“节哀。”苏辙安慰道。
秦书虞在电话那头不说话,苏辙能从沉默中感受到她情绪的低落。
当然,班长情绪低落自然不是因为叔叔去世,而是没法明晚和他一起去高原上看流星雨,本来机票都已经订好了。
也难怪班长会专门打电话过来,她心里难过。
这时,车厢那边传来夏沫她们的惊呼声,苏辙抬头,一颗流星拖着长尾划过夜空。
“流星雨来了。”秦书虞在电话那头说道。
“嗯。
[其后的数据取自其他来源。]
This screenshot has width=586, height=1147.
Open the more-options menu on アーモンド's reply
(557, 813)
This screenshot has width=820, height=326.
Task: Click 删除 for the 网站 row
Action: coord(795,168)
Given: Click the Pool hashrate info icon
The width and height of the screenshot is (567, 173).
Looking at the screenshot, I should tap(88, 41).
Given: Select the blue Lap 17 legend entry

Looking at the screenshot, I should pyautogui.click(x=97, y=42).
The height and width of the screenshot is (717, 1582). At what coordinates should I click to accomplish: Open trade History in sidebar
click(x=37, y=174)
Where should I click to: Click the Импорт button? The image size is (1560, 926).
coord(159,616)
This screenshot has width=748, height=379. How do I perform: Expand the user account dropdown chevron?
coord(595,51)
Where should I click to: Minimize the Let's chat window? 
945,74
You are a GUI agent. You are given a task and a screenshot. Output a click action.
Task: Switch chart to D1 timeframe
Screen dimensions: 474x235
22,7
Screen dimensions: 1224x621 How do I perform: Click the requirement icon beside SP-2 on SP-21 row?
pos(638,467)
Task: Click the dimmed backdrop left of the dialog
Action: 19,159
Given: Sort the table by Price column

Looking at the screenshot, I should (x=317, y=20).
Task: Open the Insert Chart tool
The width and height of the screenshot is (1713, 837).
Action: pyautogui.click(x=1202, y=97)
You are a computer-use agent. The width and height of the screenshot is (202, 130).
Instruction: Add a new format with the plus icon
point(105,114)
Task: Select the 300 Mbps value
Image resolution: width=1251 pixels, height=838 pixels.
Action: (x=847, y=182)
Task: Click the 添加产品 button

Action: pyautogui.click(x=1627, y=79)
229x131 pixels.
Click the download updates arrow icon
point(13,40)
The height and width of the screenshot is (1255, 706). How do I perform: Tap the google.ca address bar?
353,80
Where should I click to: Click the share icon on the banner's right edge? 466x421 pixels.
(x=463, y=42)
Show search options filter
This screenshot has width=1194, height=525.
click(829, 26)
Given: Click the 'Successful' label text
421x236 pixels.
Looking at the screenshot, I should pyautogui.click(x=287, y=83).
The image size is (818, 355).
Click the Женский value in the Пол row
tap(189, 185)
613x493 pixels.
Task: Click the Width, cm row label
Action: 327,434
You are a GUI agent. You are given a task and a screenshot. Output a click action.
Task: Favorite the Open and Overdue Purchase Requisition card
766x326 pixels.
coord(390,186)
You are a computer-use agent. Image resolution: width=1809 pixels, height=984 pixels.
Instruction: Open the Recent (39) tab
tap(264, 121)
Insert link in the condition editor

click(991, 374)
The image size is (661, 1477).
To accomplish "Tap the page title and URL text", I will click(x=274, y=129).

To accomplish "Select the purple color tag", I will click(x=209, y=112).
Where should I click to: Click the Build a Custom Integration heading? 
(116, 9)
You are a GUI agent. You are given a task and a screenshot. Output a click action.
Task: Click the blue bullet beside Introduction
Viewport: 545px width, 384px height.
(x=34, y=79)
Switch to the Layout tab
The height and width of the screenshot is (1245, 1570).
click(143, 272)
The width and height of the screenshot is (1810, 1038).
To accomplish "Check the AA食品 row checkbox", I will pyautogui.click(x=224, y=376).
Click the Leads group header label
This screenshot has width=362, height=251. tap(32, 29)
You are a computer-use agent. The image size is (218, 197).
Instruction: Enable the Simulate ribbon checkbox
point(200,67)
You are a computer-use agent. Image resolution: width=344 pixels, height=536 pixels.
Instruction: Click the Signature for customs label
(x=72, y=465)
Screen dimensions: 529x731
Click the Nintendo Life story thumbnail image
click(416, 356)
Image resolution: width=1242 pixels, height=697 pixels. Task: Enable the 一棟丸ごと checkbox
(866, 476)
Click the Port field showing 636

”
如果不是不在学校,苏辙今晚就约着秦书虞出来了。
流星雨极大就在今明两晚,错过了今年,就要等明年了。
又一颗流星划过,苏辙看到天窗被打开,夏沫的头从车顶钻了出来。
她把三脚架也搬了出来,在车顶摆弄相机。
见到他后,夏沫挥了挥手,然后举起相机,对着他咔嚓拍了一张照片。
苏辙一边打着电话,一边微笑挥手回应。
这个距离他倒是不慌,正常说话夏沫那边也听不清楚。
“苏辙,又有一颗流星。”电话里头传来秦书虞清清淡淡的声音。
正常秦书虞是没有这么多话的,更不会报点一样跟他分享汇报流星雨的实况。
苏辙不是直男,自然能从秦书虞的话中听出她的言外之意:今晚的流星雨很好看,你能陪我一起看吗?
虽然他很想,但今晚还陪着夏沫呢,而且离着市区这么远,哪怕赶回去也来不及了,所以只能装作听不懂。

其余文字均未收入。